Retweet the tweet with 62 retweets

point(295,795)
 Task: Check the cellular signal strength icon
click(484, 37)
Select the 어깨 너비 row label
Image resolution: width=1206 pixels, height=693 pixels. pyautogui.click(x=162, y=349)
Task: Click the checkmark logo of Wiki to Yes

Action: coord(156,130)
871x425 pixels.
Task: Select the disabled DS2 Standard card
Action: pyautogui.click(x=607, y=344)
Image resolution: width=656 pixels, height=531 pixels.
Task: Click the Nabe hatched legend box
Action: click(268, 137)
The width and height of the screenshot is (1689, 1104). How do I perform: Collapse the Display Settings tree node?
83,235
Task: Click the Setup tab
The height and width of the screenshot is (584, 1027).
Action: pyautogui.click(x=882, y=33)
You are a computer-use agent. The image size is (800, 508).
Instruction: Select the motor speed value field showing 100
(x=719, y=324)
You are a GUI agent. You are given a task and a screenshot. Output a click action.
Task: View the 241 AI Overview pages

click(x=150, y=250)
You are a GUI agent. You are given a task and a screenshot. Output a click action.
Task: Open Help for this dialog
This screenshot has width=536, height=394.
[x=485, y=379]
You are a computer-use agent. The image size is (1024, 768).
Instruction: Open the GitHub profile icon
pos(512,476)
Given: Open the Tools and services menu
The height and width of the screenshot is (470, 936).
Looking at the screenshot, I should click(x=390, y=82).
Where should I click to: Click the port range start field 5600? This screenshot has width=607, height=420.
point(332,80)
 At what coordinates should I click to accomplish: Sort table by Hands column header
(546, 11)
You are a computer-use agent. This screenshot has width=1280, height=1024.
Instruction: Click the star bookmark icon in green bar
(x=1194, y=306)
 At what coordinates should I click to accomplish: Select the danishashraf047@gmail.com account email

-- -- --

What you should do = Extract all of the material exactly as it is written.

Written solution =
Retweet the tweet with 62 retweets

point(295,795)
 Task: Check the cellular signal strength icon
click(484, 37)
Select the 어깨 너비 row label
Image resolution: width=1206 pixels, height=693 pixels. pyautogui.click(x=162, y=349)
Task: Click the checkmark logo of Wiki to Yes

Action: coord(156,130)
871x425 pixels.
Task: Select the disabled DS2 Standard card
Action: pyautogui.click(x=607, y=344)
Image resolution: width=656 pixels, height=531 pixels.
Task: Click the Nabe hatched legend box
Action: click(268, 137)
The width and height of the screenshot is (1689, 1104). How do I perform: Collapse the Display Settings tree node?
83,235
Task: Click the Setup tab
The height and width of the screenshot is (584, 1027).
Action: pyautogui.click(x=882, y=33)
You are a computer-use agent. The image size is (800, 508).
Instruction: Select the motor speed value field showing 100
(x=719, y=324)
You are a GUI agent. You are given a task and a screenshot. Output a click action.
Task: View the 241 AI Overview pages

click(x=150, y=250)
You are a GUI agent. You are given a task and a screenshot. Output a click action.
Task: Open Help for this dialog
This screenshot has width=536, height=394.
[x=485, y=379]
You are a computer-use agent. The image size is (1024, 768).
Instruction: Open the GitHub profile icon
pos(512,476)
Given: Open the Tools and services menu
The height and width of the screenshot is (470, 936).
Looking at the screenshot, I should click(x=390, y=82).
Where should I click to: Click the port range start field 5600? This screenshot has width=607, height=420.
point(332,80)
 At what coordinates should I click to accomplish: Sort table by Hands column header
(546, 11)
You are a computer-use agent. This screenshot has width=1280, height=1024.
Instruction: Click the star bookmark icon in green bar
(x=1194, y=306)
 At what coordinates should I click to accomplish: Select the danishashraf047@gmail.com account email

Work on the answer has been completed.